From Hacky Scripts to Professional Code: A Guide to Crafting High-Quality Python Projects
Transform Your Python Scripts into Clean, Robust, and Shareable Projects
Introduction:
Imagine it’s late at night and you’re working on a python script that just has to work. It started off as a simple idea, just automate this one thing, scrape this piece of data and you’re done! As you intuitivly add more features, a few extra lines turns into a hundred and before you know it the script has grown into an unmanagable mess ! A tangled mess of dependencies, random formating and a small change that risks to break everything else.
Sound familiar?
This senario plays out for developpers accros the world, whether they’re just starting out with Python or juggling multiple projects that envolved without proper structure. Thus the need to start out your project right to create something maintainable, sharable and scalable that others could easily work on !

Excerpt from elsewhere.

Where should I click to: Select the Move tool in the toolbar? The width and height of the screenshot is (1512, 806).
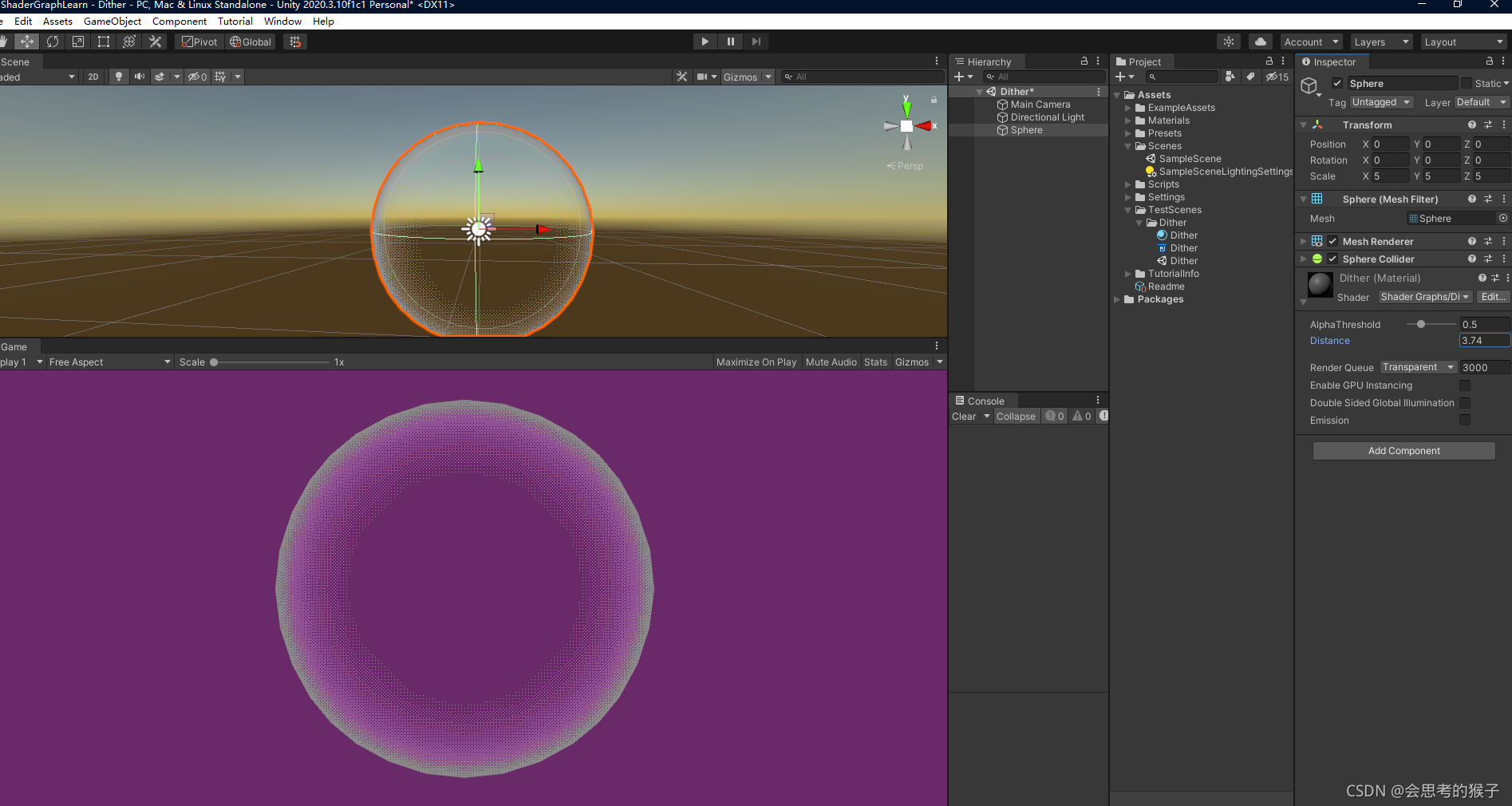click(x=26, y=41)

In this article, we’re going to explore how a few key tools and approaches can elevate your Python projects to a professional standard: automatic code formatting with Black, code linting to ensure quality, dependency management using Poetry, and the power of Makefiles to simplify everyday tasks.
How to Make the Best Use of This Article 📋
This of this article as checklist for improving your Python projects, covering everything from dependency management to automated testing.
The article provides external ressources to dive deeper into each tool or topic.
What It Is:
- A practical guide for leveling up your Python projects.
- A starting point for tools that streamline development.
What It’s Not:
- A deep dive into each tool’s advanced features.
- A one-size-fits-all solution you don’t need every tool! please adapt it to your needs!
Dependency Management Made Easy with Poetry 🛠️
If you’ve ever worked with pip
and requirements.txt
, you've likely run into issues like version conflicts, missing packages, or struggles to replicate environments. Poetry solves these problems by maintaining a single source of truth for your project’s dependencies using the pyproject.toml
file, making it easier to:
- Install dependencies consistently across machines.
- Manage both development and production dependencies.
- Keep your project reproducible by pinning exact versions.
Getting Started with Poetry
Install Poetry
curl -sSL https://install.python-poetry.org | python3 -
Initialize Your Project
poetry init
This command walks you through setting up your pyproject.toml
, where all your dependencies are stored.
Add Dependencies:
poetry add fastapi
This installs Flask and updates your pyproject.toml
and poetry.lock
. For development dependencies like linters or testing tools, use:
poetry add --dev black
You can install all dependecies of a particual project using:
poetry install
This install everything in poetry.lock
Virtual Environments: The Power of Isolation 🐍
If you’ve ever juggled multiple Python projects, each requiring different libraries or even different versions of Python. You’ve probably ran intro issues with dependency conflics or global instalations breaking!
This is where virtual environments become a developer’s best friend — they allow each project to have its own isolated setup, free from the chaos of conflicting versions.
Pyenv: A Solution for Managing Multiple Python Versions
Pyenv allows you to install and switch between different Python versions effortlessly, right from your terminal.
Example senario with pyenv:
Imagine you’re working on a new project that needs Python 3.10 for its features, but you have another project stuck on Python 3.8. Let’s solve this issue with pyenv
Install Pyenv: First, install Pyenv with a simple command:
curl https://pyenv.run | bash
Install Multiple Python Versions: Use Pyenv to install Python 3.8 and Python 3.10
pyenv install 3.10.0
pyenv install 3.8.10
Switching Between Versions: To set Python 3.10 globally, run:
pyenv global 3.10.0
Formatters, Linters and Beyond 🧼
Ensuring code quality is one of the most critical steps in building a professional-grade Python project. Formatters and linters and type checkers automate this process, helping you maintain consistency, catch bugs, and enforce best practices. In this section, we’ll explore four essential tools to help with this: Black, Flake8, isort, and Mypy.
Black for Code Formatting 🖤
Black is an opinionated code formatter that takes care of all the stylistic choices in your code. Instead of wasting time debating code styles or manually reformatting code, Black automatically does that for you! With just a single command, your Python code gets a uniform look, making it easier to read and maintain.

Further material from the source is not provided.